Work to be completed
Reproduce exactly the lines from the one containing "Download Center (95, 2484)" through the last line of the data, both ends included.
Start of Record set
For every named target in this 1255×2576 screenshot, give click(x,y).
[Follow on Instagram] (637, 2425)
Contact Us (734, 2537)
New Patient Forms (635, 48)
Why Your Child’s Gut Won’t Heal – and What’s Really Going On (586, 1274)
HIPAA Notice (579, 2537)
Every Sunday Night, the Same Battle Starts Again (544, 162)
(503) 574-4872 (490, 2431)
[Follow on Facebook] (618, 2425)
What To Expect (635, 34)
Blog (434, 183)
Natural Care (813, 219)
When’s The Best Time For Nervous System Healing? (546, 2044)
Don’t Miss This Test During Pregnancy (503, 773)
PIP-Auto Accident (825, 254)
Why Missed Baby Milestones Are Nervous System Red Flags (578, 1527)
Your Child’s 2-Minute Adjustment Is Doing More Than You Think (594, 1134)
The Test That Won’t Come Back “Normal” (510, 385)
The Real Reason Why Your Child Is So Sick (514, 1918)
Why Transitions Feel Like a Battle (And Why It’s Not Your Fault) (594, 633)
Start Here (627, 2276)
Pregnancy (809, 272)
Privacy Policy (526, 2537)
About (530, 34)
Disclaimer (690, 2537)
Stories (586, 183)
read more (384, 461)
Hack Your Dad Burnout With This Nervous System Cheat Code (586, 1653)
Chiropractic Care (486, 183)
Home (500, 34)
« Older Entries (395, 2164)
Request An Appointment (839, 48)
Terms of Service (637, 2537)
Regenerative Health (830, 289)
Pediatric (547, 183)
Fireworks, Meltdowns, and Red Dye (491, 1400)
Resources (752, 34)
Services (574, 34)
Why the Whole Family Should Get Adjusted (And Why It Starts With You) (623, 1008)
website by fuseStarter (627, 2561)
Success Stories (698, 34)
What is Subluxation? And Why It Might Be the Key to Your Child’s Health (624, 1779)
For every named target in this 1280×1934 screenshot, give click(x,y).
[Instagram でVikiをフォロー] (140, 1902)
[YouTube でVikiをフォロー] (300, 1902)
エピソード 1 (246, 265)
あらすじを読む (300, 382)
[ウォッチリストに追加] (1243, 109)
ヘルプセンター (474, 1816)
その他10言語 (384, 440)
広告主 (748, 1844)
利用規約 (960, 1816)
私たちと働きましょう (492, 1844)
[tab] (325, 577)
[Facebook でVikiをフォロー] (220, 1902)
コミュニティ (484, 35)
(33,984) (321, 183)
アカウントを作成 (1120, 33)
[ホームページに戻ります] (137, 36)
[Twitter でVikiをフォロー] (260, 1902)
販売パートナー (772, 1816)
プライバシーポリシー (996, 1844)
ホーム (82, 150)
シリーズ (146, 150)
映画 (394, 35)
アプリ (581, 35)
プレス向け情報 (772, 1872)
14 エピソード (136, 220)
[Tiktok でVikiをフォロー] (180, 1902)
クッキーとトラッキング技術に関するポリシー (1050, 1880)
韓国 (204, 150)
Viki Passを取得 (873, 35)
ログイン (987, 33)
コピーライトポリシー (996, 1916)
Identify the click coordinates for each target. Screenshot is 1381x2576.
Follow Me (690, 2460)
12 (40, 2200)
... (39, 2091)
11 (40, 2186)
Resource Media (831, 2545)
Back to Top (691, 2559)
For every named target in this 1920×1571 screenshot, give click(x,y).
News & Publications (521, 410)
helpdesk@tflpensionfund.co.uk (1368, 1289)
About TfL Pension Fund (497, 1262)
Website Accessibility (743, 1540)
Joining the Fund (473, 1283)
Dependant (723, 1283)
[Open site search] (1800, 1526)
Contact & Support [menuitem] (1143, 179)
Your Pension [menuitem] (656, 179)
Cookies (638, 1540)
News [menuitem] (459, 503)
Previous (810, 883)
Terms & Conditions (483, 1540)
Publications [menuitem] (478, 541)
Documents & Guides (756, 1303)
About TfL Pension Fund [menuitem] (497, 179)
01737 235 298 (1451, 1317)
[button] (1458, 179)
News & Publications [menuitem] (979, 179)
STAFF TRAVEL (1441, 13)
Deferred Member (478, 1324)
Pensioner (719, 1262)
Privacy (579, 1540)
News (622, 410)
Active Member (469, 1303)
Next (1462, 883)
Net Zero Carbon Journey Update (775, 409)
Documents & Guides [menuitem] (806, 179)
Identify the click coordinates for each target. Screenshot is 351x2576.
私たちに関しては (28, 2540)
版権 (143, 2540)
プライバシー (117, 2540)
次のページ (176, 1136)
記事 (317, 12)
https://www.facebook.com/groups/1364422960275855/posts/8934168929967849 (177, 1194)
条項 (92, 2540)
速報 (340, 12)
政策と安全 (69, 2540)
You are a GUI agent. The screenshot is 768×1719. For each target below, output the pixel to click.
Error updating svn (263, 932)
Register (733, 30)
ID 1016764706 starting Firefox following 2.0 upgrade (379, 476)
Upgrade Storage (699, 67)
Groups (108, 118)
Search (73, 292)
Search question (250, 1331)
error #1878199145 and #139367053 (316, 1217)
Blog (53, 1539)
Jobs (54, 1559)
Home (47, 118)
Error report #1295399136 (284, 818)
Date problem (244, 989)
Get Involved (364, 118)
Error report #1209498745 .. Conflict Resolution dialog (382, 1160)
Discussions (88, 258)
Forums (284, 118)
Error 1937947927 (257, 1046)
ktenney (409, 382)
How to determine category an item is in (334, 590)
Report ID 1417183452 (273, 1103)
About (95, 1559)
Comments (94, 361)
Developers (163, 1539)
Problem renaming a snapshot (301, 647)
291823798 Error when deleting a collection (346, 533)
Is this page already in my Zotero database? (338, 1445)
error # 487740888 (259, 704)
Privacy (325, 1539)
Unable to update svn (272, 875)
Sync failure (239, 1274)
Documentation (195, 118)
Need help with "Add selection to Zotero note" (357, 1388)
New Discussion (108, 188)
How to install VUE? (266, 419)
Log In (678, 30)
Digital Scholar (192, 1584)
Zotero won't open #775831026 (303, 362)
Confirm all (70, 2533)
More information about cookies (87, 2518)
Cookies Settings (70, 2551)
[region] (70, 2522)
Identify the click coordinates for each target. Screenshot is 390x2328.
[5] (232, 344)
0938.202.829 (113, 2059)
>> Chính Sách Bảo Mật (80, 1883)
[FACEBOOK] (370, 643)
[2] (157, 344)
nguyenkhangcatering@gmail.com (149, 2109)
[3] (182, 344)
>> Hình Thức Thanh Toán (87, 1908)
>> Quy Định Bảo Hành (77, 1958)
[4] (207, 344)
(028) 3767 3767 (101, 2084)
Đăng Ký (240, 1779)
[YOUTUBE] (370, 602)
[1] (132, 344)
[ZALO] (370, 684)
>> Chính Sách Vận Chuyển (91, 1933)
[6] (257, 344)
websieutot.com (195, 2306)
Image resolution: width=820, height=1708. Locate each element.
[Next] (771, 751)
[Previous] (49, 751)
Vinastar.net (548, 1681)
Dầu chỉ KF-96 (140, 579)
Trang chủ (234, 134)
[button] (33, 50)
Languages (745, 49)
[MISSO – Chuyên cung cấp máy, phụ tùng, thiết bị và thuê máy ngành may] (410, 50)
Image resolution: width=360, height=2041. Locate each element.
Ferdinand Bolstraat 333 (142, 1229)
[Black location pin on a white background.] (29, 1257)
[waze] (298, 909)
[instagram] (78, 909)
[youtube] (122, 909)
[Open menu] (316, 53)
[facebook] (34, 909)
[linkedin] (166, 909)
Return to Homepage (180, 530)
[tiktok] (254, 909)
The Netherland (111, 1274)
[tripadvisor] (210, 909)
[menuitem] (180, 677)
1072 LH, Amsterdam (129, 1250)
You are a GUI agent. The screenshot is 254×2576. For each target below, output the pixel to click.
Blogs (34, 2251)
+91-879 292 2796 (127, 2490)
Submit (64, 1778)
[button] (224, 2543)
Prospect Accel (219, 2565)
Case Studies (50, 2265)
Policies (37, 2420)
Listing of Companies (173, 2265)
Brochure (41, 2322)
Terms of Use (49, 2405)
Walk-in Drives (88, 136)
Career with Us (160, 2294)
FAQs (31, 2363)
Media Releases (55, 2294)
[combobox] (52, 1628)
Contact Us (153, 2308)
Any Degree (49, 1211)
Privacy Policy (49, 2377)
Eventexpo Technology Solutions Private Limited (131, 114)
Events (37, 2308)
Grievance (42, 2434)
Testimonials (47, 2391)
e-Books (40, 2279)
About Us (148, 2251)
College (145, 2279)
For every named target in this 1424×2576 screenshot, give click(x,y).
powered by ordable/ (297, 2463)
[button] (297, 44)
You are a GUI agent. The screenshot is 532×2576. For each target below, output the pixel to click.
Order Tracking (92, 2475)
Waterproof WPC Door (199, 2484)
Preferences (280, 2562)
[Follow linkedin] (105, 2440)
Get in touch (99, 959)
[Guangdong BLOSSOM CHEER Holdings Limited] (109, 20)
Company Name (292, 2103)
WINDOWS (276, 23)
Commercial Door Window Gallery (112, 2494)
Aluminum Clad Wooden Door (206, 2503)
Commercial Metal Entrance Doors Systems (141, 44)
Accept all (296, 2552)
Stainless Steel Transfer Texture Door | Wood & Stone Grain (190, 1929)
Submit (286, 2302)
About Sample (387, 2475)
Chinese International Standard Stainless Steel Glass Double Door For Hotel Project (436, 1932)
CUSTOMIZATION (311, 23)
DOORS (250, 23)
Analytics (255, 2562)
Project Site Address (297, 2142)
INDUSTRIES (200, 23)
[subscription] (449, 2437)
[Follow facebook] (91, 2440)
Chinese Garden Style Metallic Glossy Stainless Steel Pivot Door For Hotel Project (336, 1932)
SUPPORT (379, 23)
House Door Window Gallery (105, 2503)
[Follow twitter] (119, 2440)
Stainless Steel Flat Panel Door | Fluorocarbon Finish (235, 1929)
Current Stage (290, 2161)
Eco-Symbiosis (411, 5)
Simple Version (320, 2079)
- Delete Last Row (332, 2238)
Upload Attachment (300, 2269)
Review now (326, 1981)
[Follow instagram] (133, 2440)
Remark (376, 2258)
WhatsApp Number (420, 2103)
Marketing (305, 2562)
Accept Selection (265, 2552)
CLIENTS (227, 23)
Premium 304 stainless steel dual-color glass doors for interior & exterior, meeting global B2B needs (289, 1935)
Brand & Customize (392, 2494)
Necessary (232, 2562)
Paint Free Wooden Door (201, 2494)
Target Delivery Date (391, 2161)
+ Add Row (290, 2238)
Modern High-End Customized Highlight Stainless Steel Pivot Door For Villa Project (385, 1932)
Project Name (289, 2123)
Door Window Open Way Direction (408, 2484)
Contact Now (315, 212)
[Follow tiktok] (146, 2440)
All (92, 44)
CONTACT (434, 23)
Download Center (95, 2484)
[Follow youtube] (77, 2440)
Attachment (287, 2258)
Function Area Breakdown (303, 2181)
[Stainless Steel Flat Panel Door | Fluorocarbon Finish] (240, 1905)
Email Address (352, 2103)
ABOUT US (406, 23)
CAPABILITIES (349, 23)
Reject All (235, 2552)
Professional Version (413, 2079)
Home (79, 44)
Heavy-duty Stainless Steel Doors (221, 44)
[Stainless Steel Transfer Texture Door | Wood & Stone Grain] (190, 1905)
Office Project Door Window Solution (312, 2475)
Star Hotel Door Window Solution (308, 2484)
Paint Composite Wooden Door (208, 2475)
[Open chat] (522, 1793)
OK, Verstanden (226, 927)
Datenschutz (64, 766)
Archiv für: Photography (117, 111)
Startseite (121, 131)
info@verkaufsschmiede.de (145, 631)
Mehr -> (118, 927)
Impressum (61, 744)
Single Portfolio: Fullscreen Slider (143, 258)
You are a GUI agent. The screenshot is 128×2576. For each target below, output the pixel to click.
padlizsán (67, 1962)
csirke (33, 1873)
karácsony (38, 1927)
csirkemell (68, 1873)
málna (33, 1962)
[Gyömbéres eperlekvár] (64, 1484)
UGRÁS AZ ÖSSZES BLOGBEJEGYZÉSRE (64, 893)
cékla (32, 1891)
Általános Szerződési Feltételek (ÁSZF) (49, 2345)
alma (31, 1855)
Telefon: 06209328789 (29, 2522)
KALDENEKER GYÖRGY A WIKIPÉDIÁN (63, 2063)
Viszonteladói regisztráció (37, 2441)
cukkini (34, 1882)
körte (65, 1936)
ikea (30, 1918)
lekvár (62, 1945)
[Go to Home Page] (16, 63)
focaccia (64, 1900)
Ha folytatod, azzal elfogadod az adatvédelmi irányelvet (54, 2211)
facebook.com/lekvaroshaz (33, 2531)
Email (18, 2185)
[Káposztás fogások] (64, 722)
End of Record set
Solution to this exercise
Download Center (95, 2484)
[Follow youtube] (77, 2440)
Attachment (287, 2258)
Function Area Breakdown (303, 2181)
[Stainless Steel Flat Panel Door | Fluorocarbon Finish] (240, 1905)
Email Address (352, 2103)
ABOUT US (406, 23)
CAPABILITIES (349, 23)
Reject All (235, 2552)
Professional Version (413, 2079)
Home (79, 44)
Heavy-duty Stainless Steel Doors (221, 44)
[Stainless Steel Transfer Texture Door | Wood & Stone Grain] (190, 1905)
Office Project Door Window Solution (312, 2475)
Star Hotel Door Window Solution (308, 2484)
Paint Composite Wooden Door (208, 2475)
[Open chat] (522, 1793)
OK, Verstanden (226, 927)
Datenschutz (64, 766)
Archiv für: Photography (117, 111)
Startseite (121, 131)
info@verkaufsschmiede.de (145, 631)
Mehr -> (118, 927)
Impressum (61, 744)
Single Portfolio: Fullscreen Slider (143, 258)
You are a GUI agent. The screenshot is 128×2576. For each target below, output the pixel to click.
padlizsán (67, 1962)
csirke (33, 1873)
karácsony (38, 1927)
csirkemell (68, 1873)
málna (33, 1962)
[Gyömbéres eperlekvár] (64, 1484)
UGRÁS AZ ÖSSZES BLOGBEJEGYZÉSRE (64, 893)
cékla (32, 1891)
Általános Szerződési Feltételek (ÁSZF) (49, 2345)
alma (31, 1855)
Telefon: 06209328789 (29, 2522)
KALDENEKER GYÖRGY A WIKIPÉDIÁN (63, 2063)
Viszonteladói regisztráció (37, 2441)
cukkini (34, 1882)
körte (65, 1936)
ikea (30, 1918)
lekvár (62, 1945)
[Go to Home Page] (16, 63)
focaccia (64, 1900)
Ha folytatod, azzal elfogadod az adatvédelmi irányelvet (54, 2211)
facebook.com/lekvaroshaz (33, 2531)
Email (18, 2185)
[Káposztás fogások] (64, 722)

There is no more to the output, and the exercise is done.